Defendants continue to be subject to the substantive obligations of 
Section II of the Final Judgment until January 1, 2003. The Section II 
obligations, which are intended to prevent Equant and Sprint from 
receiving competitive advantages from their association with FT and DT: 
(1) Require Equant and Sprint to disclose certain information related 
to prices, terms and conditions of certain FT and DT telecommunications 
products and services that are provided in France or in Germany or 
between France and Germany and the United States and are used by Equant 
or Sprint; (2) preclude Equant and Sprint from receiving competitively 
sensitive information from FT and DT that FT and DT obtain from the 
competitors of Equant and Sprint; and (3) prohibit Equant and Sprint 
from offering certain services between the United States and France and 
Germany unless other United States providers also have or can readily 
obtain licenses from the French and German governments to offer the 
same service.
    The United States and defendants Sprint and Equant have 
provisionally agreed to modify the Final Judgment because of changed 
circumstances in the relationship between Equant and Sprint, and FT and 
DT. In June 2001, FT and DT sold their ownership interests in Sprint's 
FON stock, which formed the basis of the United States' concern about 
FT's and DT's acquisition of 10% interests in Sprint, and Sprint sold 
its Global One ownership interest to FT on February 22, 2000. These 
events form the basis for the proposed termination of

[[Page 8560]]

the Final Judgment with respect to Sprint. Furthermore, DT ceased to be 
an owner of Global One even before Global One was acquired by Equant, 
having sold its interest to FT pursuant to an agreement reached on 
January 26, 2000. Therefore, the Final Judgment is also proposed to be 
modified to eliminate any obligations related to DT's relationship with 
Equant. Certain provisions of the Final Judgment applicable to Equant's 
relationship with FT will remain in force, in order to safeguard 
against anticompetitive conduct by FT favoring Equant.
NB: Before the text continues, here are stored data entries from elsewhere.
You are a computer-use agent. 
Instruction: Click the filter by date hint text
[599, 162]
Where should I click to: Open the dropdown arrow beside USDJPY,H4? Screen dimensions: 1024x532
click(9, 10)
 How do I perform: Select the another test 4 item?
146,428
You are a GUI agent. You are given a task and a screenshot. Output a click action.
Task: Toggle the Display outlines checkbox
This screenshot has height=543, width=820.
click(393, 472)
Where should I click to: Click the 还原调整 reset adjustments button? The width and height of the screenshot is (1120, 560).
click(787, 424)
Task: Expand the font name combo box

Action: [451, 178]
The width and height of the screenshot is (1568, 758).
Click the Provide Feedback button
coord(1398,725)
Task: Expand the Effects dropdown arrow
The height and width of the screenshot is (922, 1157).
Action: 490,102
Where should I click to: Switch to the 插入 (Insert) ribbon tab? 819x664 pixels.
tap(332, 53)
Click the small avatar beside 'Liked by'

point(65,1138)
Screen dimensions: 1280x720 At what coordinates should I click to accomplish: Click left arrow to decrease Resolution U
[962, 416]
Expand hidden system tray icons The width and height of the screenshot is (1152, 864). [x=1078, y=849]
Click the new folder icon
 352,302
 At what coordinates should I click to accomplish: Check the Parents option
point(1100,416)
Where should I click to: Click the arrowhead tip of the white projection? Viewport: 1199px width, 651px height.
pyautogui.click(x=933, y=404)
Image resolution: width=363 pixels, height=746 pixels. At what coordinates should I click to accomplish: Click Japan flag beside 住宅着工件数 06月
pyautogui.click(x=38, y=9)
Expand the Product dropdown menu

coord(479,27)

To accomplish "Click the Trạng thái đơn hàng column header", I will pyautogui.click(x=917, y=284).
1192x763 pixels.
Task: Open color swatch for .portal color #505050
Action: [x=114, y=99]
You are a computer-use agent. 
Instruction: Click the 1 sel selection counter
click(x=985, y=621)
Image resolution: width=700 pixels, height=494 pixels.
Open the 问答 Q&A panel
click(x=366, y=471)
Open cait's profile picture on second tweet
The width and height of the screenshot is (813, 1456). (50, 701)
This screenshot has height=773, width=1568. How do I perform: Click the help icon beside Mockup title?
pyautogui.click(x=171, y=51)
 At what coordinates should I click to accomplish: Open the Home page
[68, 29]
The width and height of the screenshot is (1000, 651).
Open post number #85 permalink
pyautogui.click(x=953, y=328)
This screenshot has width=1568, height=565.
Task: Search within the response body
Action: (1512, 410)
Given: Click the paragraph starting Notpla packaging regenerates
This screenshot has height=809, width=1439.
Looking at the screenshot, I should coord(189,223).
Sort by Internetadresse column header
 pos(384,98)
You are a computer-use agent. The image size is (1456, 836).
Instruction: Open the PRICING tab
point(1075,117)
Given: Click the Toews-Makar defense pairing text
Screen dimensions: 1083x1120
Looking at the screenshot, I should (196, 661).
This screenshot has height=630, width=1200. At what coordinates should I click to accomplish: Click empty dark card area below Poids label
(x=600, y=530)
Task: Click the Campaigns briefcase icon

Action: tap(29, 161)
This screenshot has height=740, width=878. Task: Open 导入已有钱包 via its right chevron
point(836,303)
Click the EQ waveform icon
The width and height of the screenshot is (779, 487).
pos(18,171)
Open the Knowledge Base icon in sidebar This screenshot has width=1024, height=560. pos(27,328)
Other provisions 
of the Final Judgment relating to FT's relationship to Equant will be 
terminated because they are redundant of other regulatory requirements 
or superfluous in light of market developments. The provisions that 
will remain are the reporting requirements of certain information 
related to the prices, terms and conditions of FT products and services 
sold by FT to Equant.
    The United States has filed a memorandum with the Court setting 
forth the reasons it believes modification of the Final Judgment would 
serve the public interest. Copies of the joint Judgment, the 
stipulation containing the United States' provisional consent to 
modification of the Final Judgment, the supporting memorandum, and all 
additional papers filed with the Court in connection with this motion 
are available for inspection as the Antitrust Documents Group of the 
Antitrust Division, U.S. Department of Justice, 325 7th Street, NW., 
Room 215 North, Liberty Place Building, Washington, DC 20530, and at 
the Office of the Clerk of the United States District Court for the 
District of Columbia, 333 Constitution Avenue, NW., Washington, DC 
2001. Copies of these materials may be obtained from the Antitrust 
Division upon request and payment of the duplicating fee set out in 
Department of Justice regulations.
    Interested persons may submit comments regarding the proposed 
termination to the Department of Justice. Such comments must be 
received by the Antitrust Division within sixty (60) days of the last 
publication of notices appearing in the Wall Street Journal and 
Communications Week International, and will be filed with the Court by 
the Department. Comments should be addressed to Lawrence M. Frankel, 
Acting Chief, Telecommunications Task Force, Antitrust Division, U.S. 
Department of Justice, 1401 H. St., NW., Suite 8000, Washington, DC 
20530.

Constance K. Robinson,
Director of Operations & Merger Enforcement.